- _Exercise requirements_
Take the lines below beginning at the line that has "France (906, 964)" and stopping after the line that has "Animal Welfare Foundation (775, 2084)", and print them exactly as they are, with no other lines.

- _Exercise input_
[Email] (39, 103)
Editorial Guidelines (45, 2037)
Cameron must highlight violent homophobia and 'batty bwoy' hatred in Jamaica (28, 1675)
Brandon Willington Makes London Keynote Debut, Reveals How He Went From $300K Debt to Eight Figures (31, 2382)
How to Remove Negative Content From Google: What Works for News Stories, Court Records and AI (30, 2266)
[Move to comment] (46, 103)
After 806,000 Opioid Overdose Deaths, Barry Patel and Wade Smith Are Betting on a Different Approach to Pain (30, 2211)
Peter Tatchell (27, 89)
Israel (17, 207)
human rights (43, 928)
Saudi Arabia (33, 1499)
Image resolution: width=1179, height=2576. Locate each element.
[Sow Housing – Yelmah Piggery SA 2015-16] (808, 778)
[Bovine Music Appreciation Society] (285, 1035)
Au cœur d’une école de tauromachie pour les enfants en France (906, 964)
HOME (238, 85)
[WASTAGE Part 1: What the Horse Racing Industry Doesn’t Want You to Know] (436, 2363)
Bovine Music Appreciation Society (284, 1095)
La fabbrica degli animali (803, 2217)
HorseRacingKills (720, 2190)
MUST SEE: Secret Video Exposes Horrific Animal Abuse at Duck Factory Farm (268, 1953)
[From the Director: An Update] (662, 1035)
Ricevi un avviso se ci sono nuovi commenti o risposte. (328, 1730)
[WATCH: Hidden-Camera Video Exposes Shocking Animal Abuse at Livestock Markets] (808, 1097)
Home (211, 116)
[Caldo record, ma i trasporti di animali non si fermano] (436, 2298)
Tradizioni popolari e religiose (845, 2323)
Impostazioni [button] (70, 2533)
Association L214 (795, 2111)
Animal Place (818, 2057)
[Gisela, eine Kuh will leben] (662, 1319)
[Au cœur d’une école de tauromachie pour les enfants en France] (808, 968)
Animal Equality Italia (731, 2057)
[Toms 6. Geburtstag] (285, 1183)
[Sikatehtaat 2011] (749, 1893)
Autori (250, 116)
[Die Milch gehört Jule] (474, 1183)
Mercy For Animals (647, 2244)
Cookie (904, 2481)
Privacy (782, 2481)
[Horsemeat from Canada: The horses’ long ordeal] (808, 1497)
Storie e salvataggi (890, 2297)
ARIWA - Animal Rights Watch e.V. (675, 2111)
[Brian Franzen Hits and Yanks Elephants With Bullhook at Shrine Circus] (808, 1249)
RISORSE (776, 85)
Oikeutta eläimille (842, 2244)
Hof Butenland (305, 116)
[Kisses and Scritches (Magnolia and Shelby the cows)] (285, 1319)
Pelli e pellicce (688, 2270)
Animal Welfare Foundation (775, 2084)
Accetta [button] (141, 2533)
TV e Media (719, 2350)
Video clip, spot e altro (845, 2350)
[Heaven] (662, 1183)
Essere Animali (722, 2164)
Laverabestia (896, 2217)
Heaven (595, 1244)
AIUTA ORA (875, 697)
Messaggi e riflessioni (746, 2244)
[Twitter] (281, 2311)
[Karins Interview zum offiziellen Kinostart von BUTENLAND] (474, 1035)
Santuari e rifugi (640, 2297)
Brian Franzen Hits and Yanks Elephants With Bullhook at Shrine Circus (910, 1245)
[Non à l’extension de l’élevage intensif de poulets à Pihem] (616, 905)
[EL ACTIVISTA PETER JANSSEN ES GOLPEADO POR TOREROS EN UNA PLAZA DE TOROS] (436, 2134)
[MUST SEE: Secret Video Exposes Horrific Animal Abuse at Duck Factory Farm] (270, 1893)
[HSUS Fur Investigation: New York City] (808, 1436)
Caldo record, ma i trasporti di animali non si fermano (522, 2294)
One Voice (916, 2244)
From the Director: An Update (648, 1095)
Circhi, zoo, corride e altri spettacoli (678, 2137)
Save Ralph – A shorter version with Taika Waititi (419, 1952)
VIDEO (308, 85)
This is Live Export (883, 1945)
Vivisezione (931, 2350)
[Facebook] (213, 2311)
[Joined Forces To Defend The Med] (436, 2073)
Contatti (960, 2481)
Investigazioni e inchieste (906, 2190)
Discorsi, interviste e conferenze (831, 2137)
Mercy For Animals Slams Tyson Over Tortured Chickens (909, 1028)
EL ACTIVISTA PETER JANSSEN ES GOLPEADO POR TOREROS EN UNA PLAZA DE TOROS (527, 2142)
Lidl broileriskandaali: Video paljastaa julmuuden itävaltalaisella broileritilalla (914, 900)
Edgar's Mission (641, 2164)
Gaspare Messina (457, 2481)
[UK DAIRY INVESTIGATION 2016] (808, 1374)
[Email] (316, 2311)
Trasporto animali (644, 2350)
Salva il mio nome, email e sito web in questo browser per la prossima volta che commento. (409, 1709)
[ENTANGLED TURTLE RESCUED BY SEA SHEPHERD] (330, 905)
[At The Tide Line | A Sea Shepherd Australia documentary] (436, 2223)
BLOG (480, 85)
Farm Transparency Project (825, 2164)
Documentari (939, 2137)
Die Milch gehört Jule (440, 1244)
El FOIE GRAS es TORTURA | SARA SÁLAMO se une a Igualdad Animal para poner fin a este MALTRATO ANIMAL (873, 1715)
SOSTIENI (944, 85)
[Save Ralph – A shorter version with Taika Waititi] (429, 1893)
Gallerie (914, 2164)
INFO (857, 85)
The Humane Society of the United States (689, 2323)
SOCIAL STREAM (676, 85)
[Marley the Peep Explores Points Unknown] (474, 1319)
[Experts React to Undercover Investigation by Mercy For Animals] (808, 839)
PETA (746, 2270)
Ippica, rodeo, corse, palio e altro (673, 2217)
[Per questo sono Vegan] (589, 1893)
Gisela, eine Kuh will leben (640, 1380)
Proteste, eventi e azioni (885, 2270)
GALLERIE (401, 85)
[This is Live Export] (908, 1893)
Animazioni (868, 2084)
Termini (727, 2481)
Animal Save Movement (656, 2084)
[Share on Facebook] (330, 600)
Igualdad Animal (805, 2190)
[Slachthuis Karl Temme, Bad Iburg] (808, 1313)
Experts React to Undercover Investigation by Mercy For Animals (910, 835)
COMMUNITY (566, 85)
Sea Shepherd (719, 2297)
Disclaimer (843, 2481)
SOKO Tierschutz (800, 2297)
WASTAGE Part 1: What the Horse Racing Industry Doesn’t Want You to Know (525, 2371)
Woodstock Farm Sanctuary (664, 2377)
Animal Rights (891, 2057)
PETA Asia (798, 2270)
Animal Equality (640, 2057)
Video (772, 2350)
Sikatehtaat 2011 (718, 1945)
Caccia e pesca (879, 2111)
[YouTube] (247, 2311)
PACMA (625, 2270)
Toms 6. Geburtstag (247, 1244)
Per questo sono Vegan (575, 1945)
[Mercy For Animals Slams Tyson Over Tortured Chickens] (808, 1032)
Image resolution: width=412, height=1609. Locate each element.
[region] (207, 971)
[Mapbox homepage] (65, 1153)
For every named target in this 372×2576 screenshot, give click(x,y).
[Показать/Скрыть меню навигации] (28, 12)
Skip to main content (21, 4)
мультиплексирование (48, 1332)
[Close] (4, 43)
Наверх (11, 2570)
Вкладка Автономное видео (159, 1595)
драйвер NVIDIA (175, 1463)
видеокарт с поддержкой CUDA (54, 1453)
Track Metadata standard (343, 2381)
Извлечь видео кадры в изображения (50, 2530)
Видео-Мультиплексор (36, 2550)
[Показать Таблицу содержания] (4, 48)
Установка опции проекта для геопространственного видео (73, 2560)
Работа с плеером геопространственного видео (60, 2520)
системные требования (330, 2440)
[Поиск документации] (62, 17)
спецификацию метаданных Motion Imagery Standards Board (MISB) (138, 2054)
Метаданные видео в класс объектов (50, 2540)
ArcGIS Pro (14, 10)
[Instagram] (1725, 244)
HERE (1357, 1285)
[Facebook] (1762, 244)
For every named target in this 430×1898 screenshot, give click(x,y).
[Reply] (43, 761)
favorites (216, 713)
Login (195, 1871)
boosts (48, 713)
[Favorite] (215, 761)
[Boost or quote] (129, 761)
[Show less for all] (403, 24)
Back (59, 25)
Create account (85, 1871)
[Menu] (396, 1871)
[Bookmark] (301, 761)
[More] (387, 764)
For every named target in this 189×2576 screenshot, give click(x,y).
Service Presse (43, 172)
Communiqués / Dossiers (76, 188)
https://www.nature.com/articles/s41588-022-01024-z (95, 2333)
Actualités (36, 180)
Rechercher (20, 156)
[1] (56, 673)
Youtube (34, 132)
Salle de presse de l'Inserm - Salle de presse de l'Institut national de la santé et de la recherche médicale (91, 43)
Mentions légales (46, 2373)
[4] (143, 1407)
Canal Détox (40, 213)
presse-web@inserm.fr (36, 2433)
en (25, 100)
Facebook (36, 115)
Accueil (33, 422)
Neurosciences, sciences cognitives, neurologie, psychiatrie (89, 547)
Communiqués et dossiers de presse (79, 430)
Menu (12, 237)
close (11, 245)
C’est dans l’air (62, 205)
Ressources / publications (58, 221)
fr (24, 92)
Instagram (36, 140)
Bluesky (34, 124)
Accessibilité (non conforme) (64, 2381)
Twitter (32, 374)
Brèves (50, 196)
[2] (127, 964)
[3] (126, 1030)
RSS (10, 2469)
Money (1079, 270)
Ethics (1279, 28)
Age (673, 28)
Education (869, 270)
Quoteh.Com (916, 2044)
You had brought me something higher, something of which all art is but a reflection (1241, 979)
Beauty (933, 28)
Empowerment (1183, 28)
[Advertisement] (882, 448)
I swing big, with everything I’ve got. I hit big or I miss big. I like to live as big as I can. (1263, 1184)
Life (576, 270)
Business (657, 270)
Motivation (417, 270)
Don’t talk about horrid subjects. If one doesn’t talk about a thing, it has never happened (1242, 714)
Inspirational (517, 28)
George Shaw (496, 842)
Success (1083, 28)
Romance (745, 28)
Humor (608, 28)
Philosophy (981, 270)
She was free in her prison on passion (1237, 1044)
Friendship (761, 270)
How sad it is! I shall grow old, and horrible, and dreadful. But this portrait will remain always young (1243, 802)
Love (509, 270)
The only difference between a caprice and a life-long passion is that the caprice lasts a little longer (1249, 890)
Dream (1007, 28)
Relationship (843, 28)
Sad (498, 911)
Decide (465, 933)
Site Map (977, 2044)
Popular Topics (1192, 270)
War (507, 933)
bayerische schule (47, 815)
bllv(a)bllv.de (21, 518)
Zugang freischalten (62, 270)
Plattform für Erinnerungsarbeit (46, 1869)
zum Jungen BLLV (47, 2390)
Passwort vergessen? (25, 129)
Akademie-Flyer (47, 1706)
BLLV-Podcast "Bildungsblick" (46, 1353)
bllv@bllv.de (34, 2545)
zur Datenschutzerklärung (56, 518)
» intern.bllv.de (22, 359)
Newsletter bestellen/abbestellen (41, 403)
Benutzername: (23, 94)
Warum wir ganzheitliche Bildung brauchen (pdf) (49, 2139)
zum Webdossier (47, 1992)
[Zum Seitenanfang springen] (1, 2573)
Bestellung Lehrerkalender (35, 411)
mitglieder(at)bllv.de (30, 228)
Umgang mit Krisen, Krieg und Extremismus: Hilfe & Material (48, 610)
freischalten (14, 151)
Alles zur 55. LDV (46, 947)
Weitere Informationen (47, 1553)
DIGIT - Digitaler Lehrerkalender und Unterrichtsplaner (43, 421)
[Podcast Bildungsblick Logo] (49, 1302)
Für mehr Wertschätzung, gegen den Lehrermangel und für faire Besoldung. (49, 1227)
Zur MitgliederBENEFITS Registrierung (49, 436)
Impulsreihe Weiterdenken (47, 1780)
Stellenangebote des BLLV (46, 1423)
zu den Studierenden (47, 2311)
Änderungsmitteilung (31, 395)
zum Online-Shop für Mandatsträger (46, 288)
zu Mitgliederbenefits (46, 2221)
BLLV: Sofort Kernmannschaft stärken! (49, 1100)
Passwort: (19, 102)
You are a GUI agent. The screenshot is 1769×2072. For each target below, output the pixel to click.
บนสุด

- _Solution for this task_
Au cœur d’une école de tauromachie pour les enfants en France (906, 964)
HOME (238, 85)
[WASTAGE Part 1: What the Horse Racing Industry Doesn’t Want You to Know] (436, 2363)
Bovine Music Appreciation Society (284, 1095)
La fabbrica degli animali (803, 2217)
HorseRacingKills (720, 2190)
MUST SEE: Secret Video Exposes Horrific Animal Abuse at Duck Factory Farm (268, 1953)
[From the Director: An Update] (662, 1035)
Ricevi un avviso se ci sono nuovi commenti o risposte. (328, 1730)
[WATCH: Hidden-Camera Video Exposes Shocking Animal Abuse at Livestock Markets] (808, 1097)
Home (211, 116)
[Caldo record, ma i trasporti di animali non si fermano] (436, 2298)
Tradizioni popolari e religiose (845, 2323)
Impostazioni [button] (70, 2533)
Association L214 (795, 2111)
Animal Place (818, 2057)
[Gisela, eine Kuh will leben] (662, 1319)
[Au cœur d’une école de tauromachie pour les enfants en France] (808, 968)
Animal Equality Italia (731, 2057)
[Toms 6. Geburtstag] (285, 1183)
[Sikatehtaat 2011] (749, 1893)
Autori (250, 116)
[Die Milch gehört Jule] (474, 1183)
Mercy For Animals (647, 2244)
Cookie (904, 2481)
Privacy (782, 2481)
[Horsemeat from Canada: The horses’ long ordeal] (808, 1497)
Storie e salvataggi (890, 2297)
ARIWA - Animal Rights Watch e.V. (675, 2111)
[Brian Franzen Hits and Yanks Elephants With Bullhook at Shrine Circus] (808, 1249)
RISORSE (776, 85)
Oikeutta eläimille (842, 2244)
Hof Butenland (305, 116)
[Kisses and Scritches (Magnolia and Shelby the cows)] (285, 1319)
Pelli e pellicce (688, 2270)
Animal Welfare Foundation (775, 2084)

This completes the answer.